Under the Security Act only "United States persons" may "bid on a diplomatic construction project" (22 U.S.C.A. Sec. 4852(a)(1) (West Supp. 1987)). The Security Act requires as a condition of eligibility that a "United States person," meaning a single entity, have been incorporated for more than 5 years before the issuance date of the solicitation (22 U.S.C.A. Sec. 4852(c)(2)(C)(i) (West Supp. 1987)). The legislative history indicates that Congress intended, as a prerequisite to bidding, that the firm bidding be incorporated for 5 years, that is, be in business for that length of time. Based on the Security Act's language and its legislative history, we cannot conclude that the Department abused its discretion by deciding that the history of predecessor and affiliated concerns would not be considered in meeting the Security Act's citizenship requirement.

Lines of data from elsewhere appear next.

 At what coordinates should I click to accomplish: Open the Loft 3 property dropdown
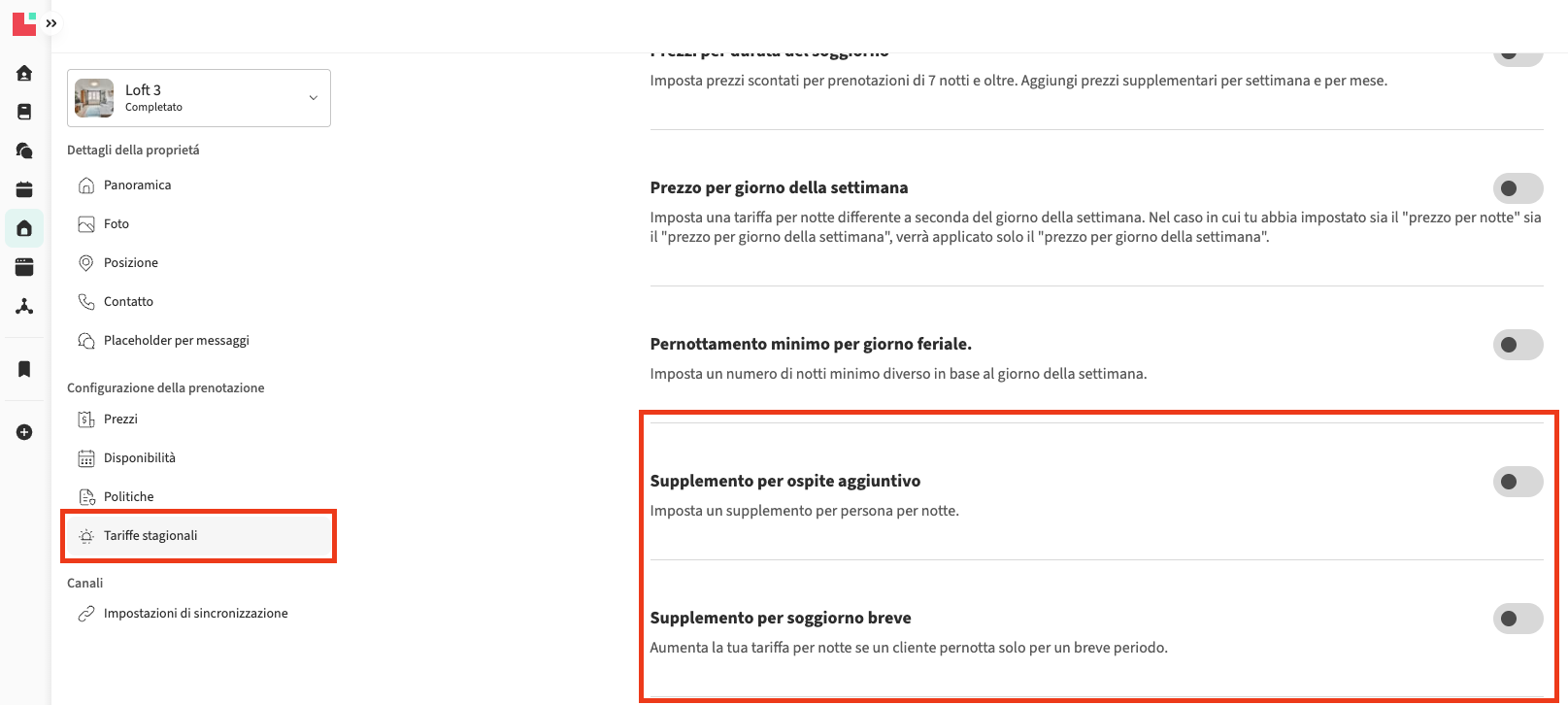pyautogui.click(x=313, y=98)
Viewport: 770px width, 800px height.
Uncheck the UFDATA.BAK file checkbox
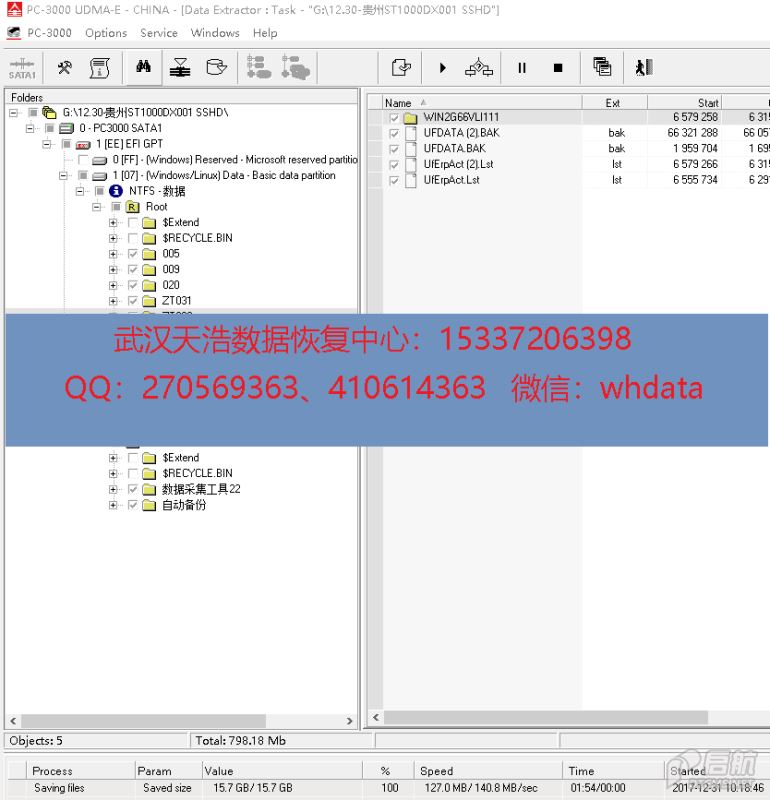394,149
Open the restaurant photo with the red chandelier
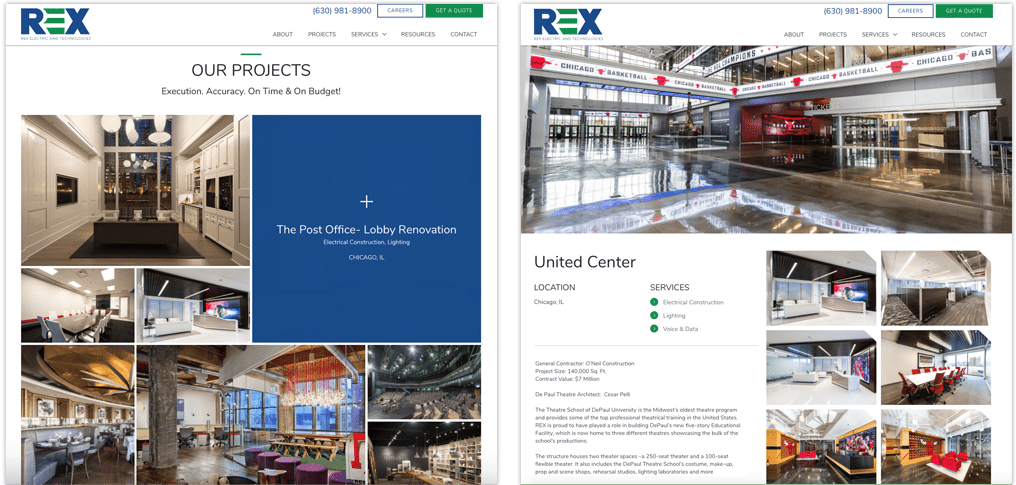1016x485 pixels. tap(250, 410)
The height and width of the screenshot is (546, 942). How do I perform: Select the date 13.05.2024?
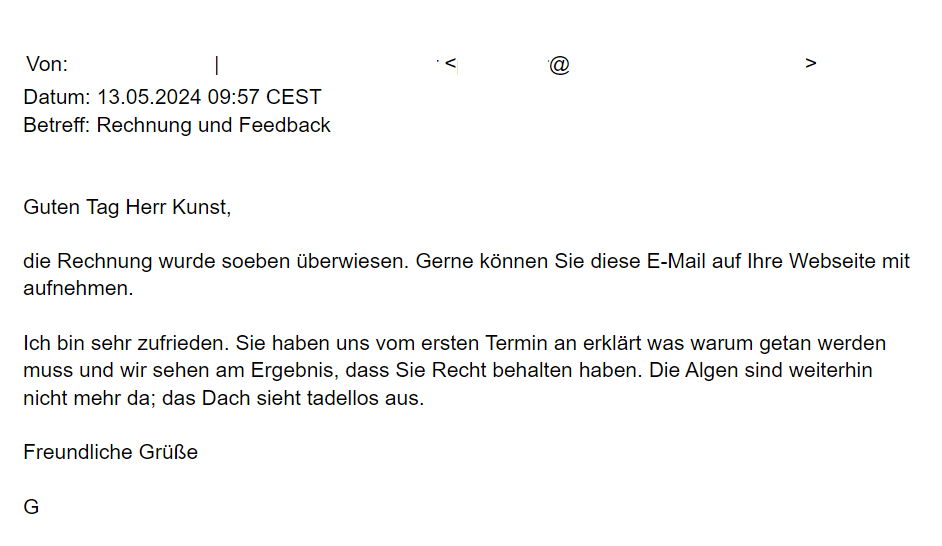149,97
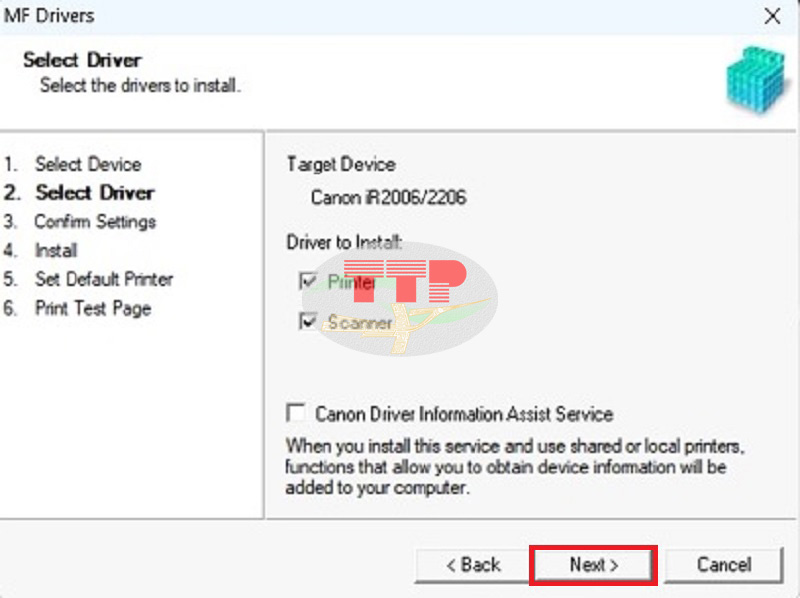Select the bold Select Driver step
800x598 pixels.
click(94, 193)
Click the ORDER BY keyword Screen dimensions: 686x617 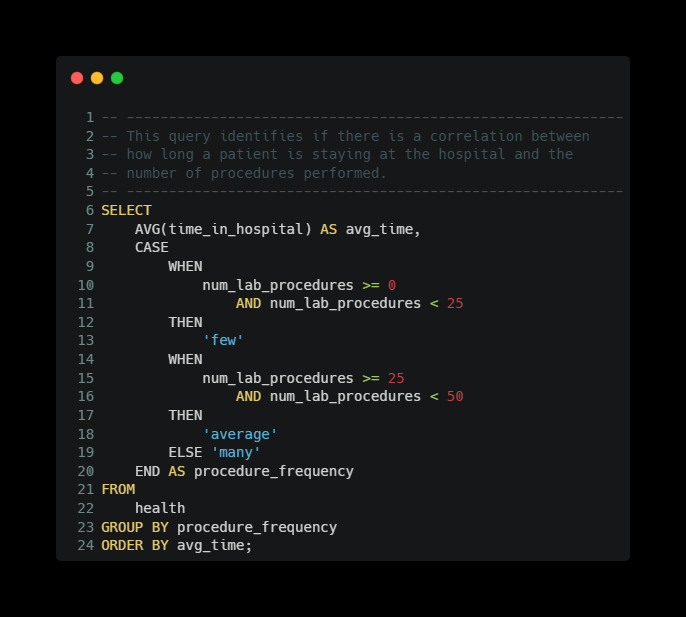[134, 545]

Furthermore, we do not think that the Department's consideration of the work experience of affiliated concerns of other offerors to satisfy the Security Act's requirement that offerors have performed similar work in the United States is inconsistent with this interpretation. Under the terms of the solicitation, the consideration of affiliates experience is permitted only where the company initially meets the statutory 5-year incorporation requirement.

WOI also claims its proposal and protest costs, arguing that it was wrongfully induced to bid by the Department. Our review of the record indicates that during the pre-bid stage the Department advised International that it would be excluded from the competition since it was not registered in the United States. The protester states that, as a result of further discussion with the Department, it was advised that it could submit a proposal as a United States registered firm if the offer was submitted in WOI's name, and the change in name was explained. Apparently the 5-year citizenship requirement was not discussed. In our view, the Department was merely trying to help WOI qualify as an offeror. In the absence of any evidence that the Department was aware of WOI's ineligibility, and that it was deliberately inducing WOI to submit an ineligible offer, award of costs would not be appropriate.

The protest and claim for costs are denied.